Only once we’ve named how deeply we’re at war can we find our way to the third thing about the peace of God, which is that we’re either in a peace process, or we’re ok with being at war. Peace is active, not idle. A peace process starts with admitting how much we diminish ourselves by shrinking our imagination down to enmity towards another person or community. It goes through a series of commitments, gestures, self-examinations, understandings, confessions and undertakings before it can get anywhere near the restoration, forgiveness, reconciliation and healing that are its goal. The point to grasp is that this is the work of the Holy Spirit. Gently, persuasively, pleadingly, insistently, the Holy Spirit is saying to us, ‘This is the way to life, this is my work, this is the route to joy: this is the programme – get with the programme.’ Life comes down to a simple choice: remain at war, or get with the programme. The name of the programme is the peace of God. If you get with the programme, you may feel broken, fragile, frail – but you have the power of the Holy Spirit, you’ll mount up with wings like eagles, you’re surrounded by the communion of saints, borne up by the everlasting arms, living God’s future now. It’s not always an instant thing: you may have to wait for the right time, you may be under such attack that any path to peace has to wait till at least a ceasefire, you may feel so vulnerable you need to start by understanding better what’s happened and why. But when you do cross over from waging war to joining the peace of God, you’ll find you’re not operating in your own strength, but in the power of the Holy Spirit: you’ve embarked on the journey of truth. If you’ve ever faced a big moment in your life surrounded by tension yet felt a remarkable inner calm, you’ll have experienced what I’m talking about.

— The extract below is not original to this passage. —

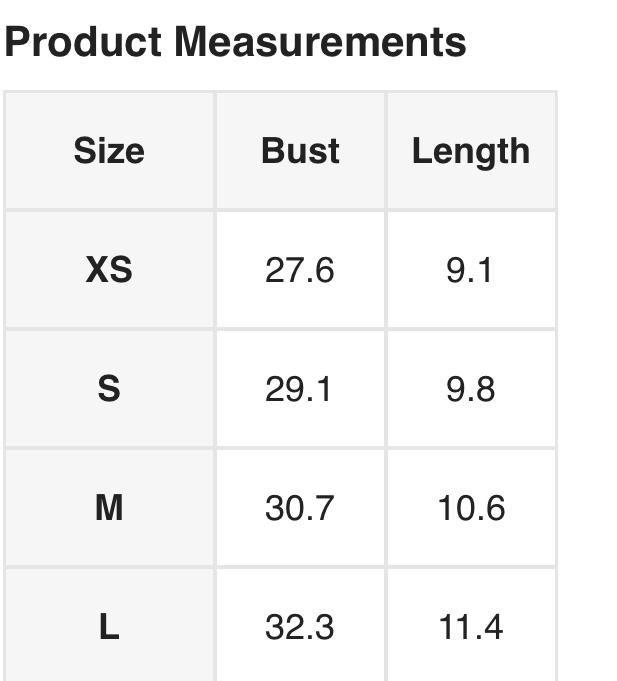
Task: Click the 9.8 length cell
Action: 470,389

And so to the fourth and last thing about the peace of God. Which is that peace is coming whether we advance it or not. Because peace is the ultimate truth about the essence of all things. One day, perhaps in a very long time (who knows), existence will cease, and there will only be God’s eternal essence, and we shall be drawn into God’s dazzling presence and we shall finally experience true, everlasting, dynamic, interactive ever-wondrous peace. Just as we believe peace is the very character of God, so we trust that peace is God’s ultimate purpose for all creation. So any activity, any plotting, any thought that works against peace is actually going against the grain of the universe, which runs toward peace.

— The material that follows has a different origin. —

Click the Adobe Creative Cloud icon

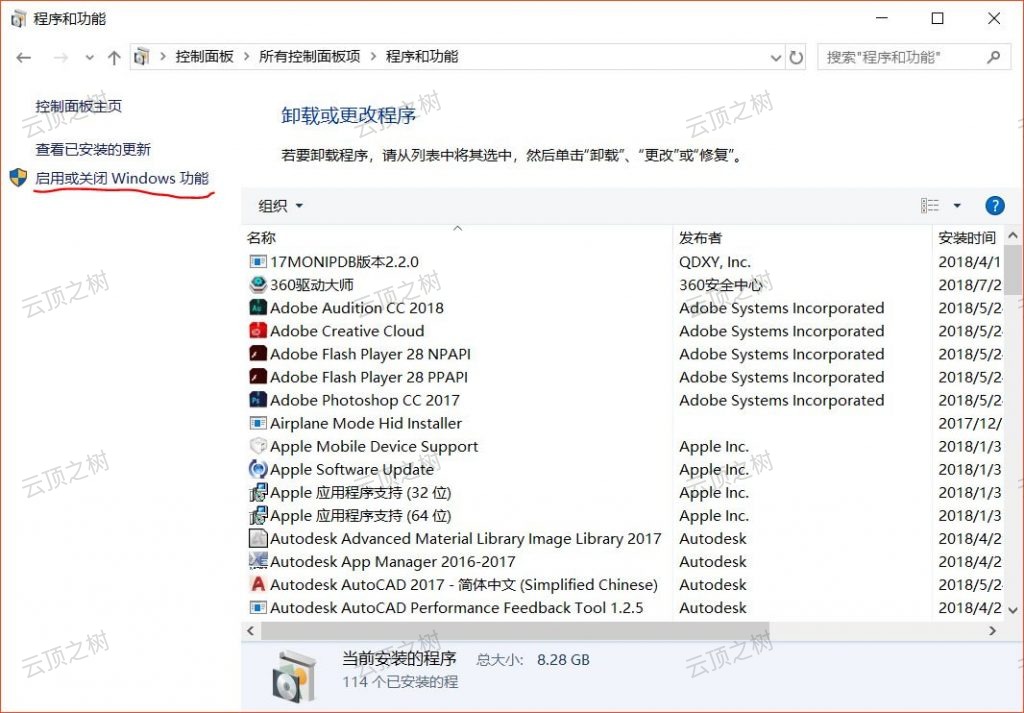pos(256,331)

So when we read the words of Philippians 4 about ‘the peace that passes all understanding,’ or when we hear them spoken in the blessing at the end of the Eucharist most Sundays, we have an opportunity to reflect on how far our lives work in the same trajectory as Christ’s life. Because Paul’s words ‘in Christ Jesus’ indicate that the New Testament word for peace is Jesus. It’s in Jesus we discover and henceforth trust that the origin of creation and the heart of God is peace. It’s in Jesus, through the multitude of hostile reactions to him from ruler, occupying power, religious leader, common criminal, courtyard taunter and his own inner circle, we realise and henceforth cannot deny how deeply we are at war. It’s in Jesus, and in his way of the cross, commands to be reconciled with one another, forgiveness of those who crucified him, and reunion with Peter, we witness and henceforth understand what the steps of peace look like. It’s in Jesus and his resurrection that we see and believe that war does not have the last word and death has no dominion.

When we seek the peace of God, what we’re looking for is Jesus. Seek and ye shall find.